On January 17, Khmer-American artist Kat Eng sat for eight hours at the entrance of H&M’s flagship store in Times Square. She hunched over a hand-operated sewing machine, stitching together two and two-thirds dollar bills, the daily wage of a garment worker in Cambodia.
Eng said her performance was a direct response to a bloody crackdown of striking Cambodian workers on January 4, in which military police killed four people and wounded dozens more. She writes on her website, “It is an act of solidarity with the women who labor under the boot of multinational corporations and their collapsing industrial machines, women who literally create immense value with their own callused hands yet remain in poverty.”

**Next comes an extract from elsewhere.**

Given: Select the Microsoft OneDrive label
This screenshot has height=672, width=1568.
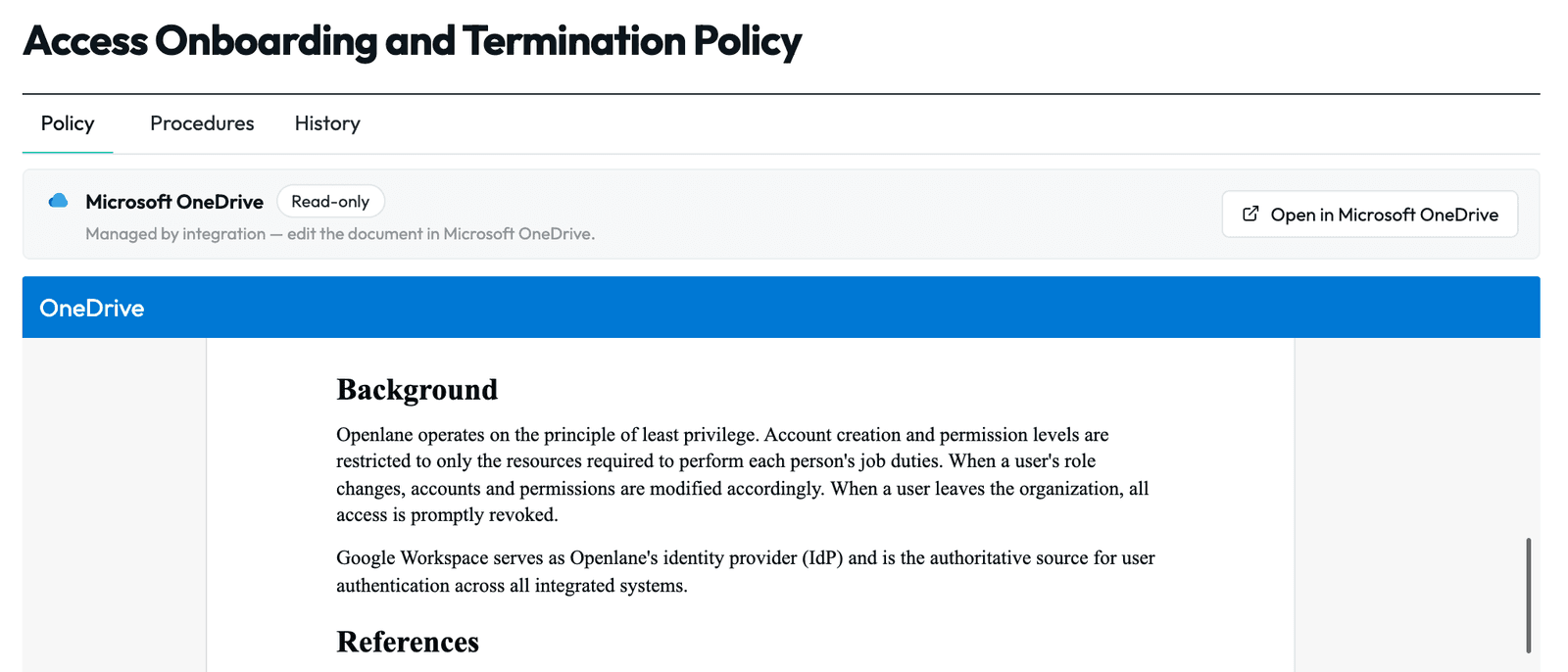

Here’s a video introducing Eng’s performance, also from her website:
Violence broke out in Cambodian capital Phnom Penh following a demonstration by garment workers demanding a living wage. Military forces reportedly fired AK-47s at rock-throwing protesters, killing four. Workers and unions demanded a monthly wage of $160, as opposed to the government’s offer of $95. The Asia Floor Wage Alliance, a coalition of labor groups and unions, says the living wage for Cambodian garment workers is $283. Cambodian factories produce clothing for large American brands and retailers, including H&M, Nike, Gap and Adidas.
Eng says that along with showing solidarity with garment workers, she wants to bring attention to the perils of global capitalism. “I think that the production of fashion really hides the fact that the way these things are produced is really not beautiful,” she told The Nation. “There are no easy solutions, but the first step is to engage with the grim reality: our constant demand for new cheap clothes has an unaffordable human cost.”